# Total rebuild



## Jay Richardson (Dec 15, 2019)

So after being out of competition due to dislocated shoulder for last year I'm taking the next 18 months solely to eat and re build..after dropping down to 15 stone 3 in summer 2019 I've managed to regrow to 18 stone 12 and get my dead lift back to 305 kg it's took a fairly strict but straight forward approach to diet and training..I'll upload pics soon on progress and my road to Kent strongest Man next year ,as I'm approaching 40 this year I thought it would be an interesting challenge to see what I can do ..for anyone out there thinking of competing you have nothing to lose ..keep eating keep lifting keep growing...


----------



## PSevens2017 (Apr 2, 2017)

Jay Richardson said:


> So after being out of competition due to dislocated shoulder for last year I'm taking the next 18 months solely to eat and re build..after dropping down to 15 stone 3 in summer 2019 I've managed to regrow to 18 stone 12 and get my dead lift back to 305 kg it's took a fairly strict but straight forward approach to diet and training..I'll upload pics soon on progress and my road to Kent strongest Man next year ,as I'm approaching 40 this year I thought it would be an interesting challenge to see what I can do ..for anyone out there thinking of competing you have nothing to lose ..keep eating keep lifting keep growing...
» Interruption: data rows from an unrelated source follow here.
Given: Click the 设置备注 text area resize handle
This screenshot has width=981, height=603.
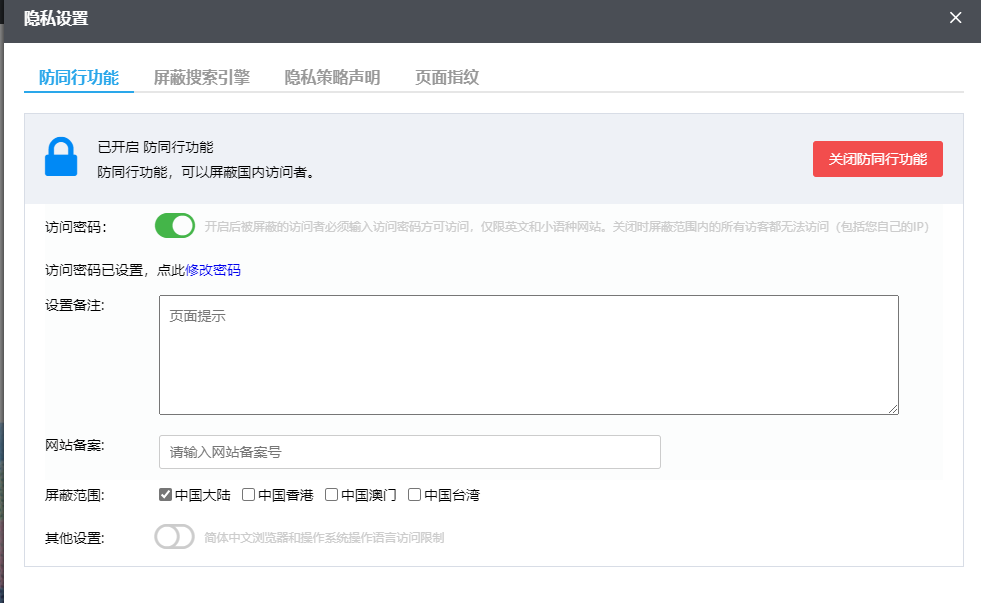Looking at the screenshot, I should point(893,408).
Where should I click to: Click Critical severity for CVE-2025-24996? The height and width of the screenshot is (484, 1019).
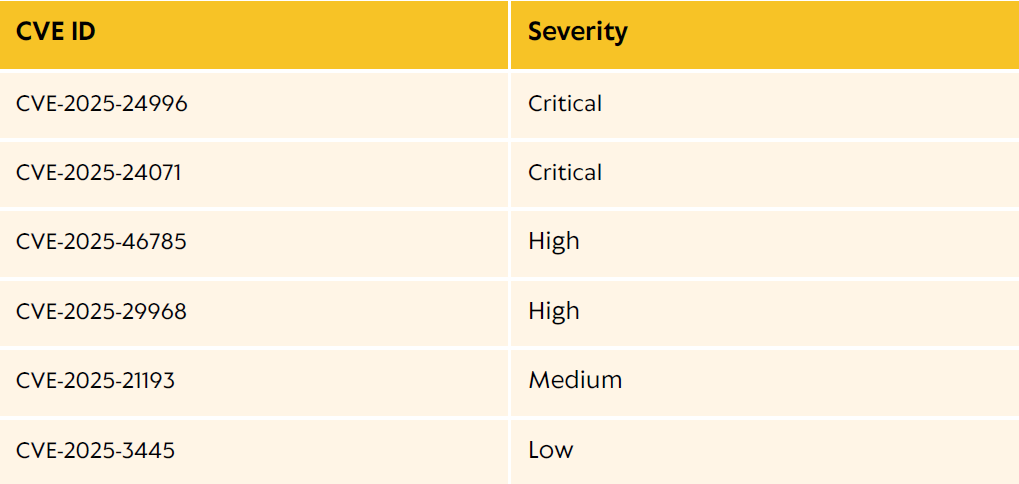(x=565, y=104)
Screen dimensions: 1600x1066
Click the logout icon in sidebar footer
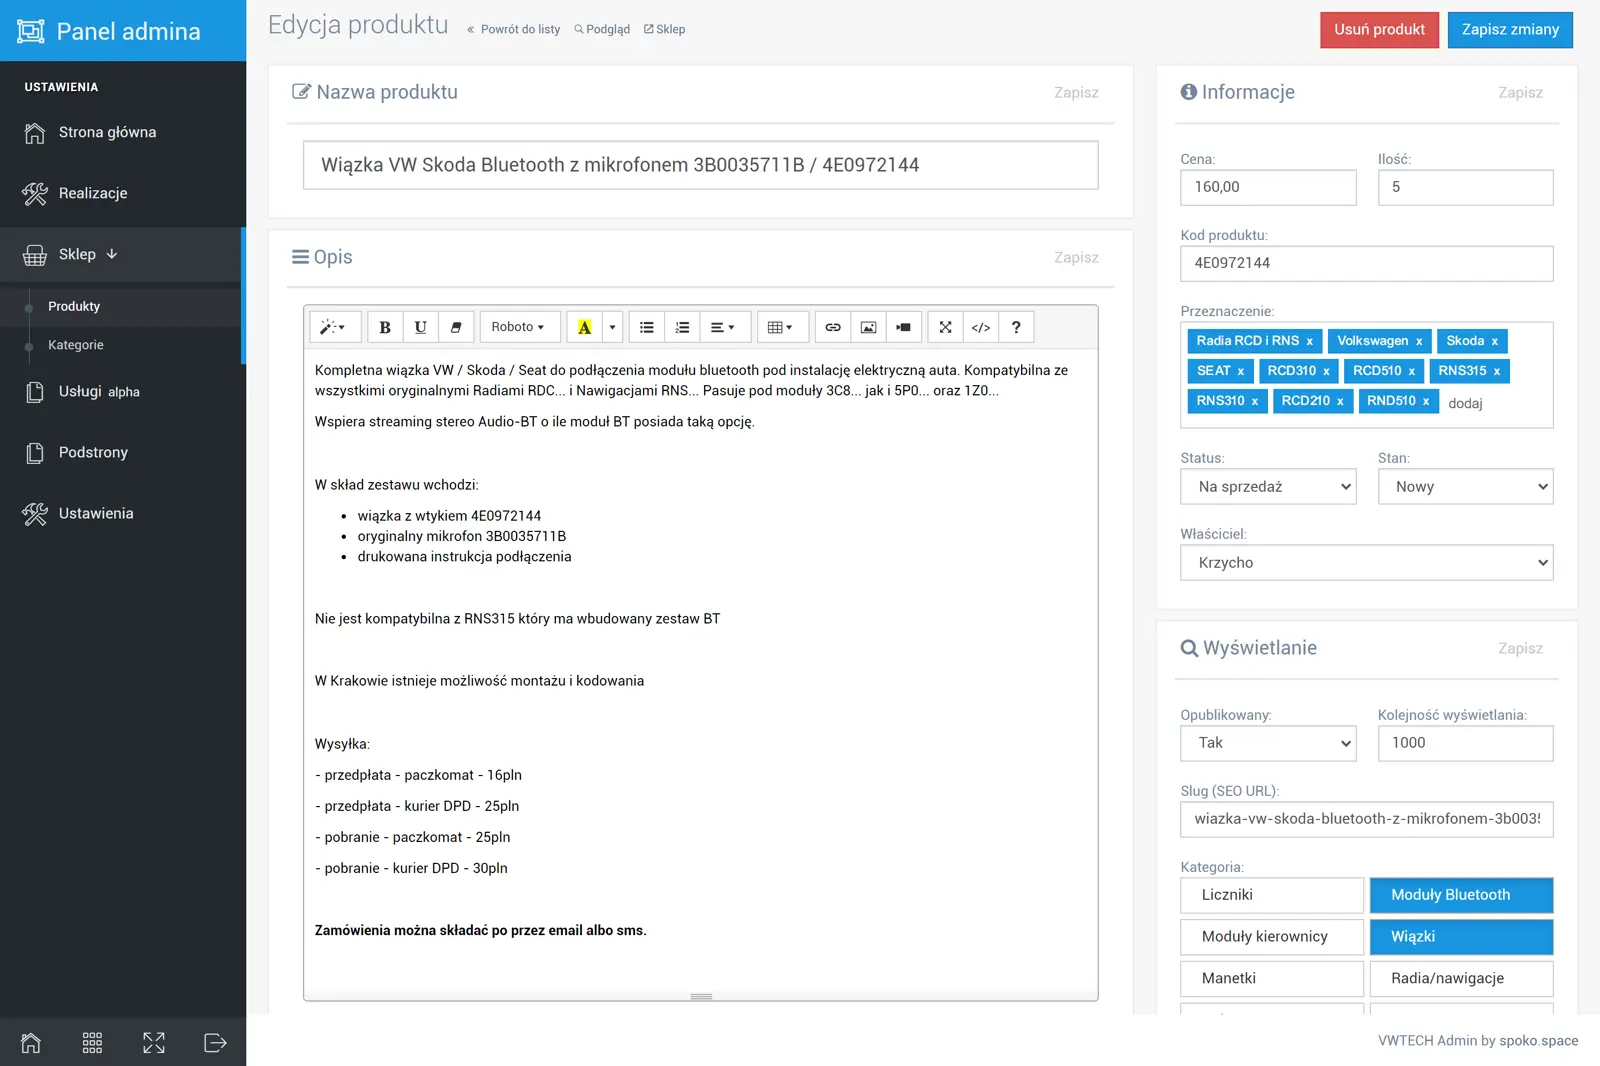[x=215, y=1043]
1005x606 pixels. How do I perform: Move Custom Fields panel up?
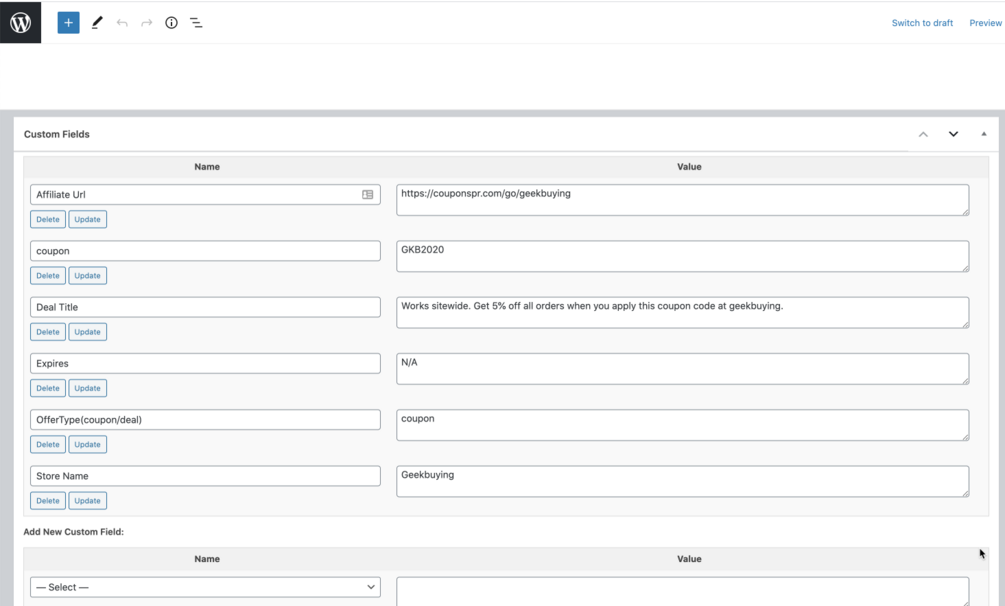[923, 134]
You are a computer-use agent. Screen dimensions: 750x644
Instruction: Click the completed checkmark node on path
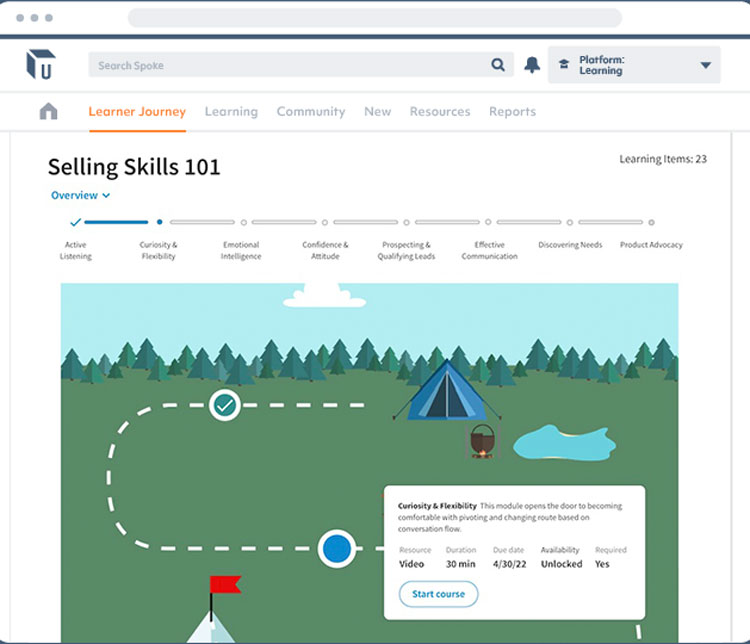click(225, 405)

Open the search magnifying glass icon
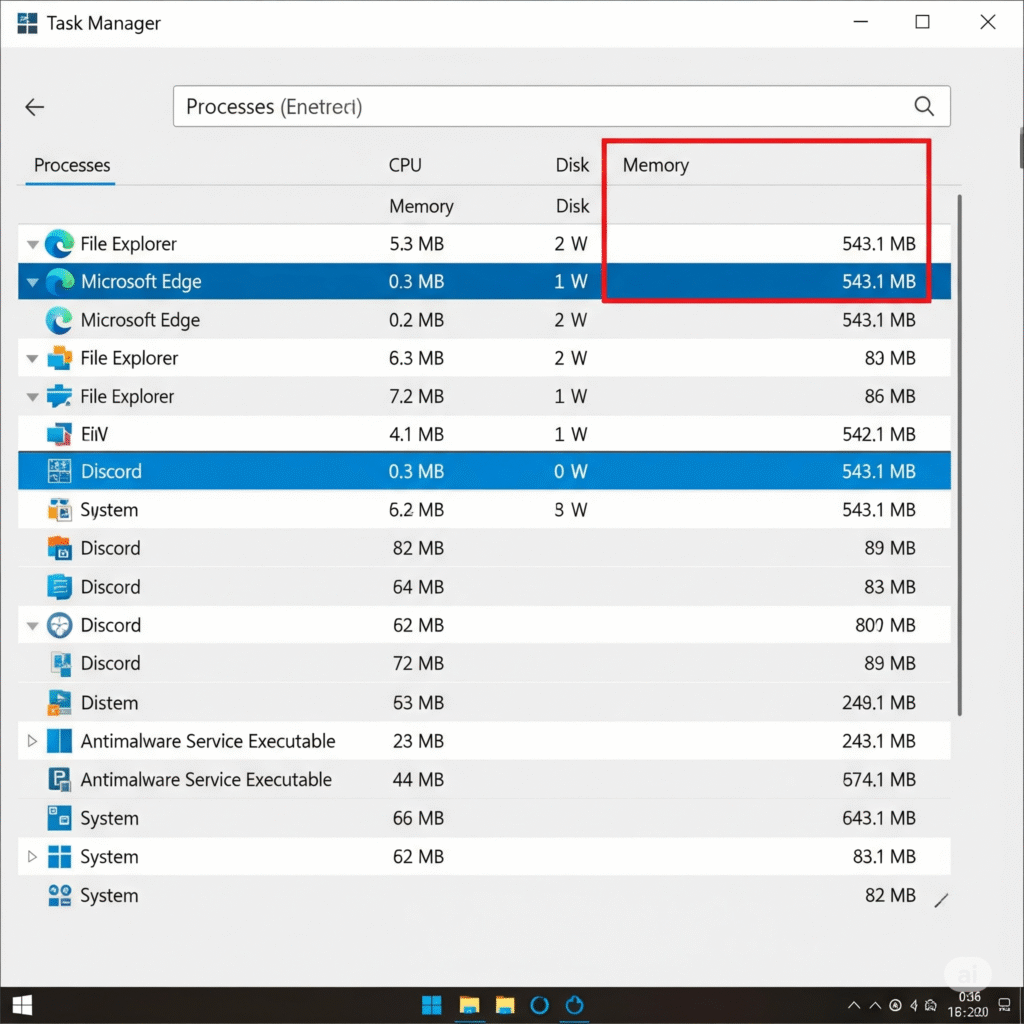click(x=922, y=106)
 Look forward to following this, mate. All the best :thumb


----------



## Sasnak (Oct 11, 2016)

Good luck with this.


----------



## Jaling (Jul 5, 2018)

Good luck dude! Pics please and results on the comp too


----------



## Jaling (Jul 5, 2018)

Jay Richardson said:


> So after being out of competition due to dislocated shoulder for last year I'm taking the next 18 months solely to eat and re build..after dropping down to 15 stone 3 in summer 2019 I've managed to regrow to 18 stone 12 and get my dead lift back to 305 kg it's took a fairly strict but straight forward approach to diet and training..I'll upload pics soon on progress and my road to Kent strongest Man next year ,as I'm approaching 40 this year I thought it would be an interesting challenge to see what I can do ..for anyone out there thinking of competing you have nothing to lose ..keep eating keep lifting keep growing...


 How are you getting on with this dude?


----------